La Ley de Murphy

La Ley de Murphy
Eloy M. Cebrián

domingo, 30 de diciembre de 2018

Fobias


Todos tenemos nuestros miedos, algunos compartidos (a la muerte, a la enfermedad, a los inspectores de Hacienda), y otros particulares e intransferibles. Yo, desde que era un crío, les tengo un miedo atroz a las escaleras mecánicas. En mi infancia las únicas escaleras de este tipo que había en la ciudad eran las del edificio nuevo de Fontecha y Cano, en la esquina de la calle Mayor y la Calle Ancha. El ingenio, jamás visto por estas latitudes, permitía ascender desde el primer al segundo piso sin el menor esfuerzo, y fue muy celebrado en aquella soñolienta población de los años setenta que de pronto se encontró subida en el tren de la modernidad. Muy celebrado por todo el mundo menos por mí, que sentí un escalofrío nada más verlo y me negué en redondo a probarlo, y ello a pesar de los ruegos y el bochorno de mis padres, que acababan de descubrir que su primogénito, además de gordito, era un niño pusilánime y seguramente corto de entendederas. Pero en mi imaginación infantil se había proyectado una película acerca de los muchos accidentes cruentos que aquel artilugio podía causar, desde la pérdida de extremidades al riesgo de quedar triturado entre aquellos dientes y garras de acero en los que nadie parecía reparar.

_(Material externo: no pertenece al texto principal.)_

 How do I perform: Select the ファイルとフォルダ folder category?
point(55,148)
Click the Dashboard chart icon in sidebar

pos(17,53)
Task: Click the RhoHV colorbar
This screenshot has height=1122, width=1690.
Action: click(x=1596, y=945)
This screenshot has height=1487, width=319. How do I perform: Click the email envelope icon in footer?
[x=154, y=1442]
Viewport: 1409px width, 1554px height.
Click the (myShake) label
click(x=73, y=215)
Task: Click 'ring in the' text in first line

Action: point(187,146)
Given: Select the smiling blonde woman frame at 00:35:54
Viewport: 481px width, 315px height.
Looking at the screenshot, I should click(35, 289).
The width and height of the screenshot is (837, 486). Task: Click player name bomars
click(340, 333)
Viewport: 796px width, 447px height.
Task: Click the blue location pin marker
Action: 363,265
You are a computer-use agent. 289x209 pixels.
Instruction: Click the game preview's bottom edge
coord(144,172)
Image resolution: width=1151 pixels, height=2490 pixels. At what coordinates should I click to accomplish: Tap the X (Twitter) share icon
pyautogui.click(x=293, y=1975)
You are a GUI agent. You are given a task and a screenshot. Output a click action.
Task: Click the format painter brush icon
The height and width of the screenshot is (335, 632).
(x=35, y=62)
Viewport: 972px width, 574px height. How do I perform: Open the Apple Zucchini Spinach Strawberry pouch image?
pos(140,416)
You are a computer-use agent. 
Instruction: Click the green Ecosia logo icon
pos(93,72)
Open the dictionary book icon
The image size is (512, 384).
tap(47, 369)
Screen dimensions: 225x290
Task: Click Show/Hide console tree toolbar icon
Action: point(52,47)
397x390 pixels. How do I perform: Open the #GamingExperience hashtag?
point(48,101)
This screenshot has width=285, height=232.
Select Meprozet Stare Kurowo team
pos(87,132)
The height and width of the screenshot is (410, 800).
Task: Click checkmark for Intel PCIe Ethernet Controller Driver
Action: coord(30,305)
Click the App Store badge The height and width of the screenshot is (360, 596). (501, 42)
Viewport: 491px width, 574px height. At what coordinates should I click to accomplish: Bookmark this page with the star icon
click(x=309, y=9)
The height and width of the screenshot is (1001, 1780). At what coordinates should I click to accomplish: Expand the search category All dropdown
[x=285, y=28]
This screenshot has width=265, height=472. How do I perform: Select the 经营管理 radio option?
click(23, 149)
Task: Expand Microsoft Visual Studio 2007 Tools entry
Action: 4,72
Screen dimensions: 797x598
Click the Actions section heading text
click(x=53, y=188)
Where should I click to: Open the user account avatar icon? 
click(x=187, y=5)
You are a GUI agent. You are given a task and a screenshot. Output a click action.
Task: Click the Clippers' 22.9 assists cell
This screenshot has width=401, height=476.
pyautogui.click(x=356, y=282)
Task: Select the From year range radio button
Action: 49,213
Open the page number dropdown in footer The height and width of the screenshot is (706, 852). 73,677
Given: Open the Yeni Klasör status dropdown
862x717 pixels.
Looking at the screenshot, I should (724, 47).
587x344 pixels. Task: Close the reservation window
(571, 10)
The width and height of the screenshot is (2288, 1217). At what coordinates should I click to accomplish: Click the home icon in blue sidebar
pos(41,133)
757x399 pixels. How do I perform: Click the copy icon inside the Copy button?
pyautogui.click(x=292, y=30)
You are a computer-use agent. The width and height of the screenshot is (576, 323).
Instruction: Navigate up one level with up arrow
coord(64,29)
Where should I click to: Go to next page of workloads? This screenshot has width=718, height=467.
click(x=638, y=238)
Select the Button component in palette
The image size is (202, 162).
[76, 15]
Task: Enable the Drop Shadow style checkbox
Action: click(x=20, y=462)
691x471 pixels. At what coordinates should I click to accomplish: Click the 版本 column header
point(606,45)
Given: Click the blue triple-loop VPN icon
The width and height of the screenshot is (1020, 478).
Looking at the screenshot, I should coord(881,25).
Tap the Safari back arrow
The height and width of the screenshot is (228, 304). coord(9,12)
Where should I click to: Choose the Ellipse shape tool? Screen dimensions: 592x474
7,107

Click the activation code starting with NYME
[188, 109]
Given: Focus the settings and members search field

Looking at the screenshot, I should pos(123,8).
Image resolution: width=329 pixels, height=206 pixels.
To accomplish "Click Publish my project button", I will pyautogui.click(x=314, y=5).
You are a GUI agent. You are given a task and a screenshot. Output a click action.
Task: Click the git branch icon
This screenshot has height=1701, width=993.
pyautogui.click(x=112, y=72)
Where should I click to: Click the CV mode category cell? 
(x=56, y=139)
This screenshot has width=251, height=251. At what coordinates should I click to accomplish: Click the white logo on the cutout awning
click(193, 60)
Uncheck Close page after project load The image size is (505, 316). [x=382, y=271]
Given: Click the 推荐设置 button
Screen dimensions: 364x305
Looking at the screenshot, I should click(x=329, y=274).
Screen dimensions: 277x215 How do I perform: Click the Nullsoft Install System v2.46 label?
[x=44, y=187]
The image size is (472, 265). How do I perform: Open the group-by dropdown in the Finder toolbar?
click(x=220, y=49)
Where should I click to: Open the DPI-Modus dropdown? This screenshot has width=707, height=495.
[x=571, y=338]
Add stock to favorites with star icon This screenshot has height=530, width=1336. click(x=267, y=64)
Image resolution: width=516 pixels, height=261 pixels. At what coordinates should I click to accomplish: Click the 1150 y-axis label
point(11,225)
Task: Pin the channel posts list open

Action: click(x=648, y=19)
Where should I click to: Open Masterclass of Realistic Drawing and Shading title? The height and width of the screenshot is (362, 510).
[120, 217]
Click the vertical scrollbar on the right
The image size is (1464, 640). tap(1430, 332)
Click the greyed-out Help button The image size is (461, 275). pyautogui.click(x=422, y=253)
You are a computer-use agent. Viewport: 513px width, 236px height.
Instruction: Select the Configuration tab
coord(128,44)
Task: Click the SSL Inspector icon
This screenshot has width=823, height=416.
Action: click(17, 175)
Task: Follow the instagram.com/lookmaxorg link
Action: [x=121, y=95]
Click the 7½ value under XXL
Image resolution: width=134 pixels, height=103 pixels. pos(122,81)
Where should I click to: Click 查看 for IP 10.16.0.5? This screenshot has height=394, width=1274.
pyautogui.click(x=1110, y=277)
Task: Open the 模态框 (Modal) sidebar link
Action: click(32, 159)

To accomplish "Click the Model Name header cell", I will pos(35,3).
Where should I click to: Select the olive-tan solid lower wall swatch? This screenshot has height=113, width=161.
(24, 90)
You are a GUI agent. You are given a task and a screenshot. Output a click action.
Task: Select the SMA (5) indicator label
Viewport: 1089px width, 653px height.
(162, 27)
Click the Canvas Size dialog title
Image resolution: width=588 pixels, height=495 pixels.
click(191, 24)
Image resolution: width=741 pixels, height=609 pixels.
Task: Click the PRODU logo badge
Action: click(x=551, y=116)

El problema es que en mi edad adulta sigo conservando esa fobia intacta, y hoy en día resulta casi imposible ir por el mundo sin toparse con escaleras mecánicas por todas partes. Este último fin de semana, sin ir más lejos, he hecho el ridículo en varias de las estaciones de metro más concurridas de Madrid. Habrá quien todavía se pregunte de dónde había salido ese troglodita que ascendía y descendía con cara de pánico, aferrado a la barandilla y dando un salto al final de cada tramo para evitar el mordisco del monstruo que, a buen seguro, se escondía debajo.